Information Minister Walid al-Daouq announced after a cabinet session on Wednesday that the government would seek "clarifications" from the U.S. ambassador to Beirut after Hizbullah said it had succeeded in exposing CIA operatives.
Earlier on Wednesday, Agriculture Minister Hussein Hajj Hassan, who represents Hizbullah in the 30-seat government, told reporters during a break from the cabinet meeting that the government had "decided to summon U.S. Ambassador Maura Connelly to question her on this issue."
"This is not the first aggression of its kind on Lebanon ... and cannot be divided from Israeli (spies)," Hajj Hassan said.

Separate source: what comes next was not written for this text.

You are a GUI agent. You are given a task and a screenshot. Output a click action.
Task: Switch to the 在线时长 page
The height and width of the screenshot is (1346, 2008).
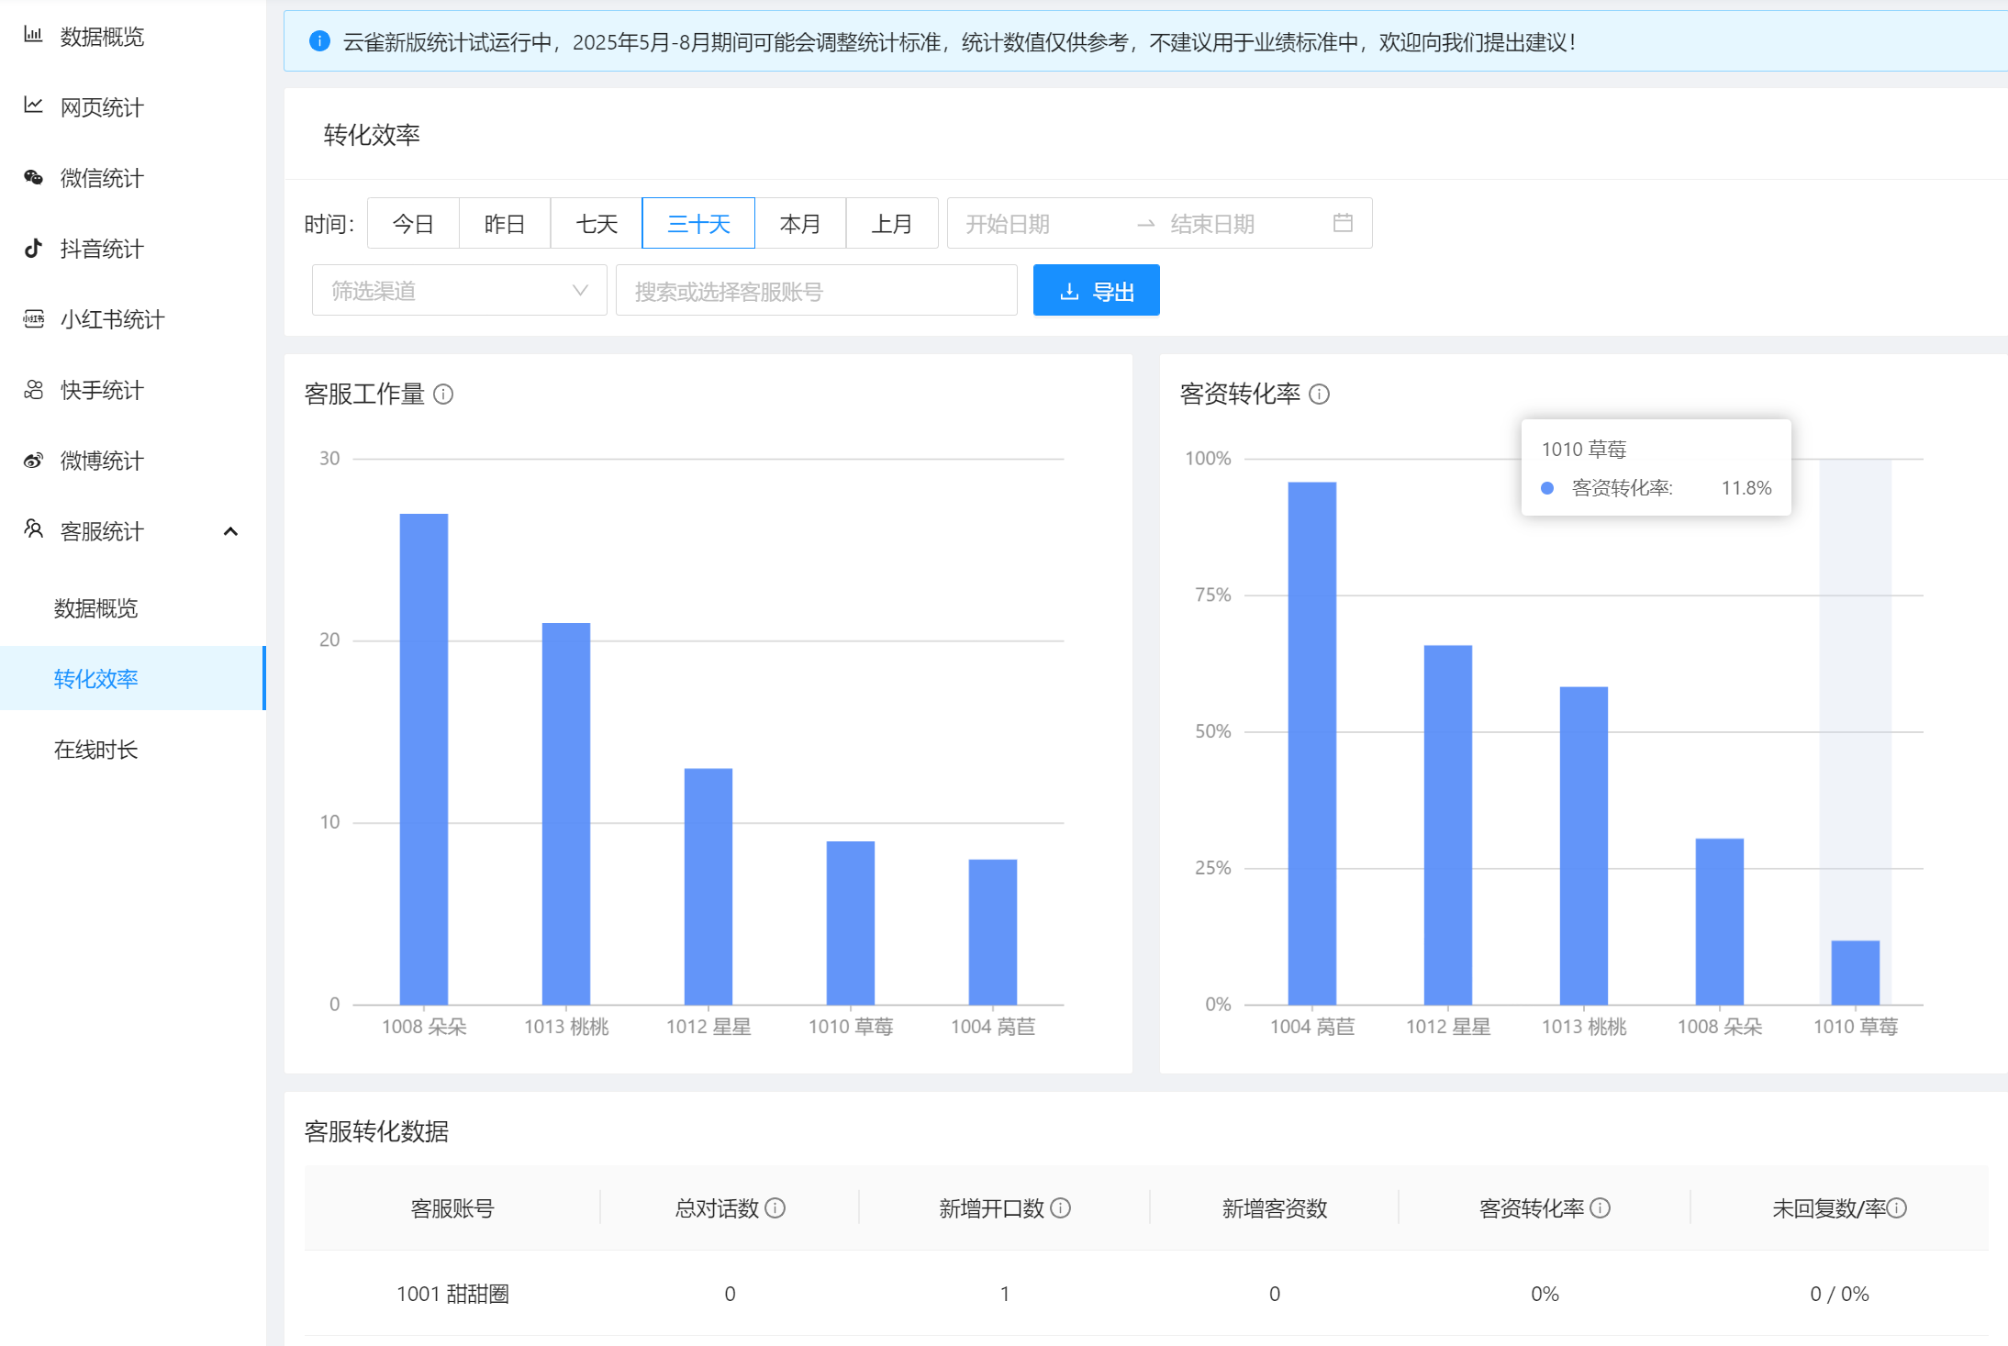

But Daouq clarified that Premier Najib Miqati asked Foreign Minister Adnan Mansour during the session to seek “clarifications” from Connelly about “media reports” that have raised the issue of CIA operatives, denying that the government had decided to summon the U.S. ambassador in person.
The cabinet’s decision and Hajj Hassan’s statement come hours after Hizbullah said it succeeded in uncovering Central Intelligence Agency operatives who had infiltrated its ranks and urged the government to take immediate measures against the U.S. embassy.
"Lebanese intelligence vanquished U.S. and Israeli intelligence in what is now known as the intelligence war," said Hizbullah MP Hassan Fadlallah, who heads parliament's telecommunications committee.
"Our security apparatus ... has exposed several American and Israeli plots on Lebanon," Fadlallah told reporters outside parliament.
"We call on the Lebanese government to take immediate action ... and raise the issue with the United Nations and embassies, so that the whole world is aware of what the U.S. embassy in Lebanon is doing."
Wednesday's comments follow reports earlier this week which said Hizbullah had uncovered several operatives within the movement working for the CIA.
In the first acknowledgement of infiltration since the group's founding in the 1980s, Hizbullah chief Sayyed Hassan Nasrallah in June had said members of his group confessed to being CIA agents.
Nasrallah accused his arch-foe Israel of turning to the U.S. spy agency after failing to infiltrate his party, slamming the American embassy in Beirut as a "den of spies."
The U.S. embassy in Beirut dismissed the accusations as "empty."
More than 100 people in Lebanon have been arrested on suspicion of spying for Israel since April 2009, including military personnel and telecoms employees.
Lebanon and Israel technically remain in a state of war, and convicted spies face life imprisonment or the death sentence if found guilty of contributing to Lebanese loss of life.
Lebanon has protested to the United Nations over the busted Israeli spy networks.